Genetic algorithms maintain a population of hypotheses, selecting the fittest for reproduction via crossover and mutation operators. The Schema Theorem characterizes how patterns propagate through generations proportionally to their relative fitness. Genetic programming evolves computer programs represented as parse trees. The Baldwin effect shows that individual learning can accelerate evolutionary progress even without Lamarckian inheritance, the passing of traits acquired during an organism's lifetime.

Learning sets of first-order rules provides greater expressive power than propositional representations. The FOIL algorithm learns first-order Horn clauses, logical rules consisting of one conclusion and several conditions, using an information-gain measure to select among candidate literals. Mitchell frames induction as the inverse of deduction and presents inverse resolution as a constructive method for generating hypotheses. The PROGOL system combines inverse entailment, a technique that generates hypotheses by inverting what examples logically imply, with bounded general-to-specific search.

Explanation-based learning uses a domain theory, the background knowledge or rules supplied to the learner, and deductive reasoning to generalize from individual examples. The PROLOG-EBG algorithm explains each example using the domain theory, then generalizes by working backward through the proof to identify the most general conditions under which the explanation holds. This analytical approach can discover features not explicit in instance descriptions.

Methods for combining inductive and analytical learning address imperfect prior knowledge. The KBANN algorithm initializes a neural network equivalent to a domain theory and refines it using BACKPROPAGATION. TANGENTPROP incorporates prior knowledge as desired derivatives of the target function, reducing error on handwritten digit recognition. The EBNN algorithm extends TANGENTPROP by automatically extracting training derivatives from a neural-network-based domain theory. The FOCL algorithm augments search with theory-derived candidate specializations, selecting among all candidates by information gain.

The book concludes with reinforcement learning, where an agent learns to maximize cumulative discounted reward through environmental interaction.
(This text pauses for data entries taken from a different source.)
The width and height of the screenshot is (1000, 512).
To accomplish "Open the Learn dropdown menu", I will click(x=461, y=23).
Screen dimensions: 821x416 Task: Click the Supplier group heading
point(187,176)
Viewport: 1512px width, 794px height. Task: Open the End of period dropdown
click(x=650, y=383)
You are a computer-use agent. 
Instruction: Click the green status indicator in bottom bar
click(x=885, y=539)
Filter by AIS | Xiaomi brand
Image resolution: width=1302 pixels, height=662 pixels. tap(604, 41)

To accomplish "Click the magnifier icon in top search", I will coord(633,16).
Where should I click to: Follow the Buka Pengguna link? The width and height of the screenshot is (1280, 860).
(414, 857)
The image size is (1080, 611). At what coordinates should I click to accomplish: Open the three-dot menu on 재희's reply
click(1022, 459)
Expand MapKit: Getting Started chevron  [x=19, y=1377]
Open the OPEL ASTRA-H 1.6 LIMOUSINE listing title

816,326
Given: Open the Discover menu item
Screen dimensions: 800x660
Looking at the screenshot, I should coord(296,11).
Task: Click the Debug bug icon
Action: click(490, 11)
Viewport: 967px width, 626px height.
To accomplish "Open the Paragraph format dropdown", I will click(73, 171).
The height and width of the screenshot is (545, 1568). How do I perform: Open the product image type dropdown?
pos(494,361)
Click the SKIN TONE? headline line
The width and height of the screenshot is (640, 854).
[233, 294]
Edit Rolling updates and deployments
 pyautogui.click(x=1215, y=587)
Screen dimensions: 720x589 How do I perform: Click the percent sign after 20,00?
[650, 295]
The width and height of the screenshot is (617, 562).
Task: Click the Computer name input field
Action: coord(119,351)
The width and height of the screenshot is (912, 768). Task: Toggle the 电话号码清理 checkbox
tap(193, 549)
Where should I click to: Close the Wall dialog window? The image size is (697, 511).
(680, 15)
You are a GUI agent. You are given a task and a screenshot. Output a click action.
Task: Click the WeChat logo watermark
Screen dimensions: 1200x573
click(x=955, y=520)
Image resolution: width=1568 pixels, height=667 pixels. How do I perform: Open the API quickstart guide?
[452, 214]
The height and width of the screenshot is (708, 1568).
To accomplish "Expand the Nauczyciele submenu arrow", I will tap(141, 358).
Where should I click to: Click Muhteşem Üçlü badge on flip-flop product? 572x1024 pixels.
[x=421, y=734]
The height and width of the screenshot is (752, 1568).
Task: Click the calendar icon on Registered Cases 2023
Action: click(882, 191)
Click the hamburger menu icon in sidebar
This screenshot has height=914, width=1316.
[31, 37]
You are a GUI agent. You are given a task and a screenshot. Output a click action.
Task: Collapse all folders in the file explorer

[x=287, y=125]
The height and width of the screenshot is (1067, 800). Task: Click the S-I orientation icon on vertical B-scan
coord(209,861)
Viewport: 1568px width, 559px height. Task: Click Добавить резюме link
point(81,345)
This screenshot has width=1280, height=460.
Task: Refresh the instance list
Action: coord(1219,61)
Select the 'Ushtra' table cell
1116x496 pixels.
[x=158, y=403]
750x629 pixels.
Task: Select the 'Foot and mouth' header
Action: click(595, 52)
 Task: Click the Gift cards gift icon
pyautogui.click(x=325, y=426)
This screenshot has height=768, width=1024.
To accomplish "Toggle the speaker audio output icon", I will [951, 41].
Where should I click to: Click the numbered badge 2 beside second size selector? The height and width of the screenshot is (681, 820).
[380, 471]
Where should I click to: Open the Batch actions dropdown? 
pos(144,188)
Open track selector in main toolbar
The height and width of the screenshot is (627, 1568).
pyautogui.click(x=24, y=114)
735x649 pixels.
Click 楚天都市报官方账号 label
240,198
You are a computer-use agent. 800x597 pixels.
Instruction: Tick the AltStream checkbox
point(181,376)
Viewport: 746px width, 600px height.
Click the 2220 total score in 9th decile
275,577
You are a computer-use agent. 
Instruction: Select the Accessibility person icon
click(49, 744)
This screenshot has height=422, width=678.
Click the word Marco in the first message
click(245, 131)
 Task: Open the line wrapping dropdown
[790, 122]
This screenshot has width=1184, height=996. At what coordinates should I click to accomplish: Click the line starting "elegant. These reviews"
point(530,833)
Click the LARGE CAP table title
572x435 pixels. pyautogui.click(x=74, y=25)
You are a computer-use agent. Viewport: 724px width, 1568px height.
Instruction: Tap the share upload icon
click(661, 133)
The Q learning algorithm iteratively updates estimates of the value of each state-action pair based on observed rewards and successor-state values. Mitchell proves convergence for deterministic Markov decision processes (MDPs), models where the next state and reward depend only on the current state and action. The TD(lambda) method generalizes Q learning by blending estimates from different lookahead distances. Using neural networks for function approximation enables scaling to large state spaces, as demonstrated by TD-GAMMON, though convergence guarantees no longer hold.